Bagaimana dengan petani dan kaum marginal kota?. Jelas lebih tidak jelas nasibnya,
karena mereka hidup bergantung pada alam, dan spekulasi para penguasa.

Contoh diatas hanya untuk anak yang kuliah di PTN, dan beruntung dapat UKT
rendah. Bagaimana kalau dia kuliah di PTS (swasta)?, jelas lebih besar pengeluarannya dan
ngutang lagii. Fakta menunjukkan bahwa biaya pendidikan di Indonesia terus mengalami
peningkatan terus setiap tahunnya, berdasarkan analisa finansial.detik.com biaya pendidikan
di Indonesia meningkat sebesar 15% tiap tahunnya atau berdasarkan data Bank Indonesia
menyebutkan bahwa biaya pendidikan meningkat 3,5 kali lebih mahal, dibandingkan dengan
pertumbuhan biaya umum sebesar 2,3 kali.

Hmmmm .... ”lebih baik ditinggal pacar, dari pada hidup ditinggal utang”

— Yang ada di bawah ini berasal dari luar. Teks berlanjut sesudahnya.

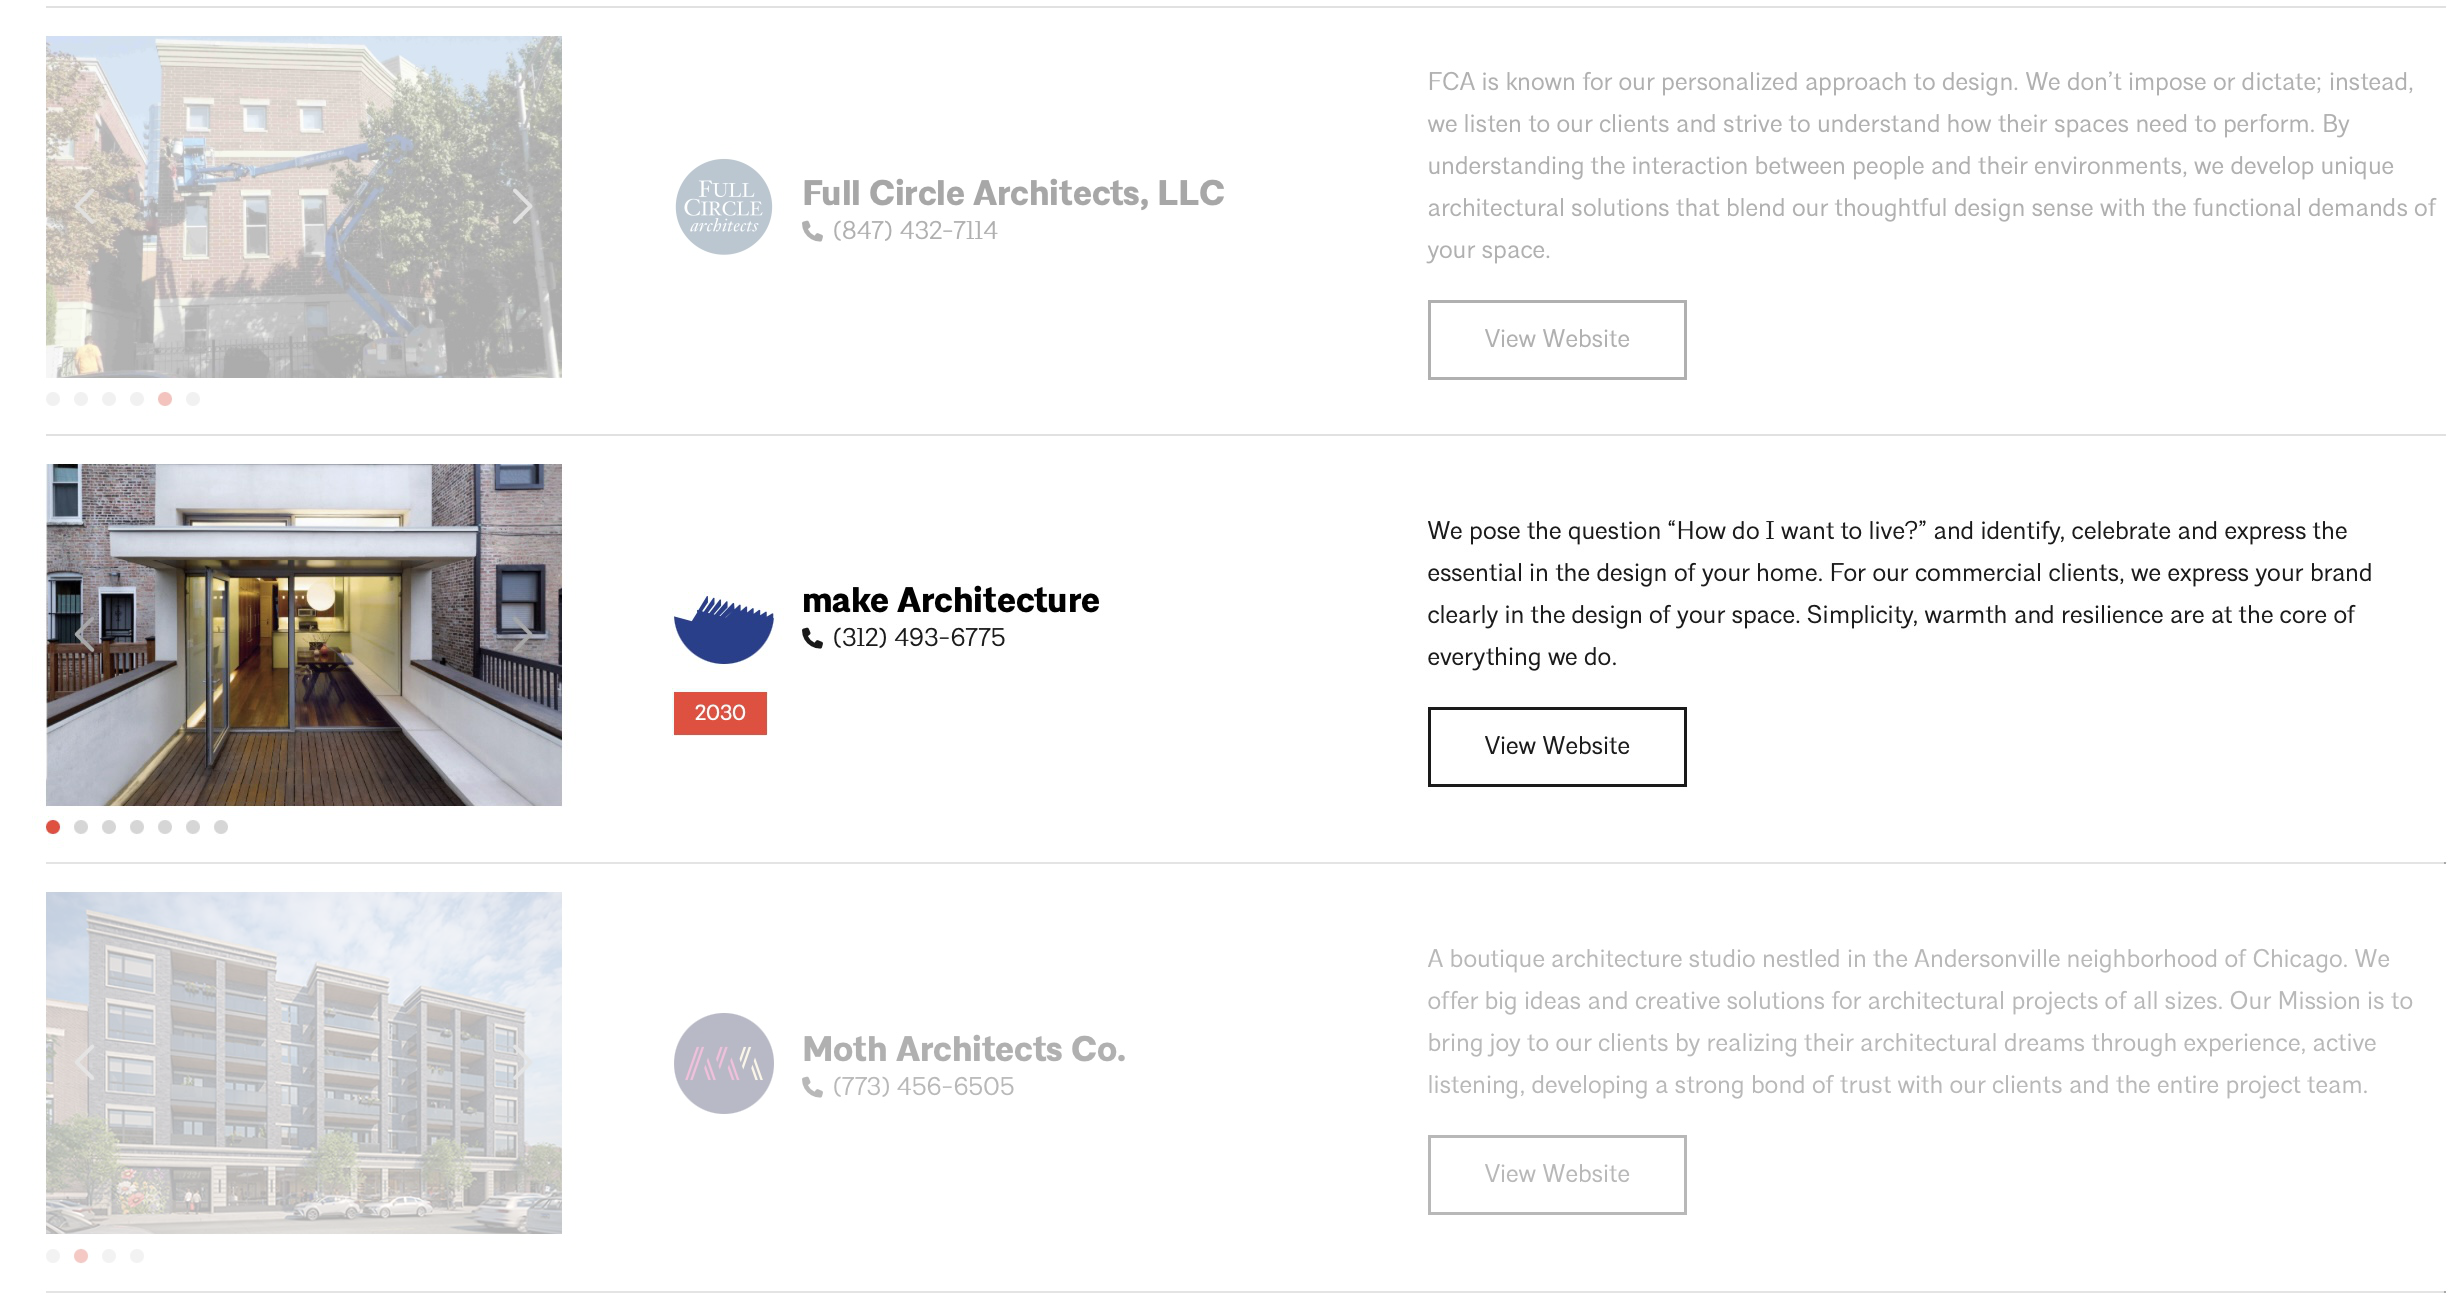Select first dot under Full Circle carousel

pyautogui.click(x=53, y=399)
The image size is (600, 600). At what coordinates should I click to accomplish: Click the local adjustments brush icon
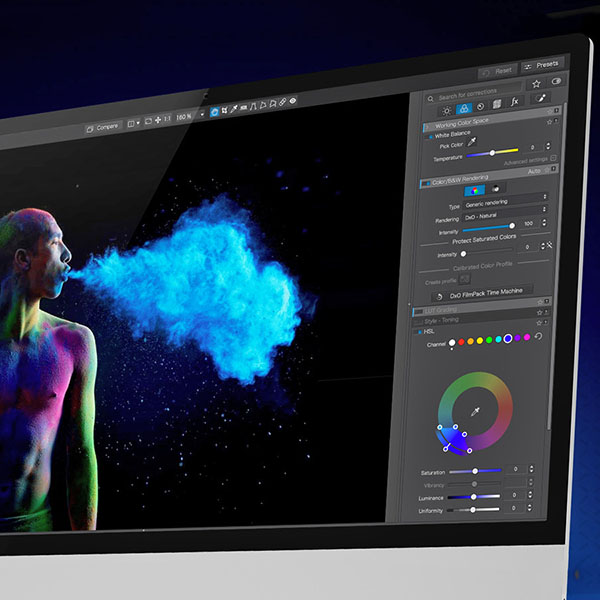click(543, 99)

Akses terhadap pendidikan yang semakin mahal ini mengakibatkan semakin sedikitnya orang
yang dapat mengakses dunia pendidikan. Ditahun 2017 berdasarkan data yang dirlis dikti
angka drop out sebesar 2,8 % atau sekitar 195.176 orang akibat ketidakmampuan membayar
UKT. Jika kita asumsikan disini bahwa penduduk usia kuliah adalah 19-24 tahun maka,
hanya hanya 24,77 % atau sekitar 4,5 juta dari sekitar 19 juta penduduk usia 19-24 yang bisa
menikmati pendidikan tinggi. Sungguh sangat disayangkan.

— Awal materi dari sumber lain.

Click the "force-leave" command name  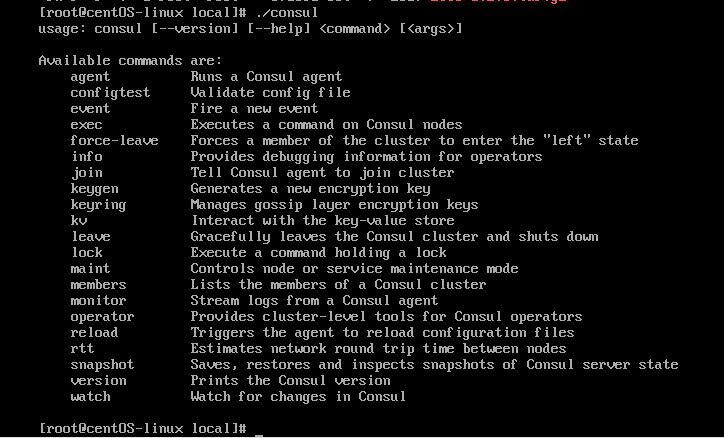(114, 140)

Dari fakta yang telah disebutkan diatas dapat dilihat bahwa UKT telah gagal menjadi
solusi bagi persoalan pendidikan Indonesia. UKT justru mempersempit akses masuk
perguruan tinggi, bahkan melahirkan semakin tingginya ketimpangan sosial karena semakin
banyak rakyat yang menimbun hutang, sementara Upah masih rendah, panen masih murah,
penganguran belum di beri pekerjaan, dan kaum marginal kota masih dianggap sampah
perkotaan.

Solusi kita hanya satu, WUJUTKAN PENDIDIKAN GRATIS !!!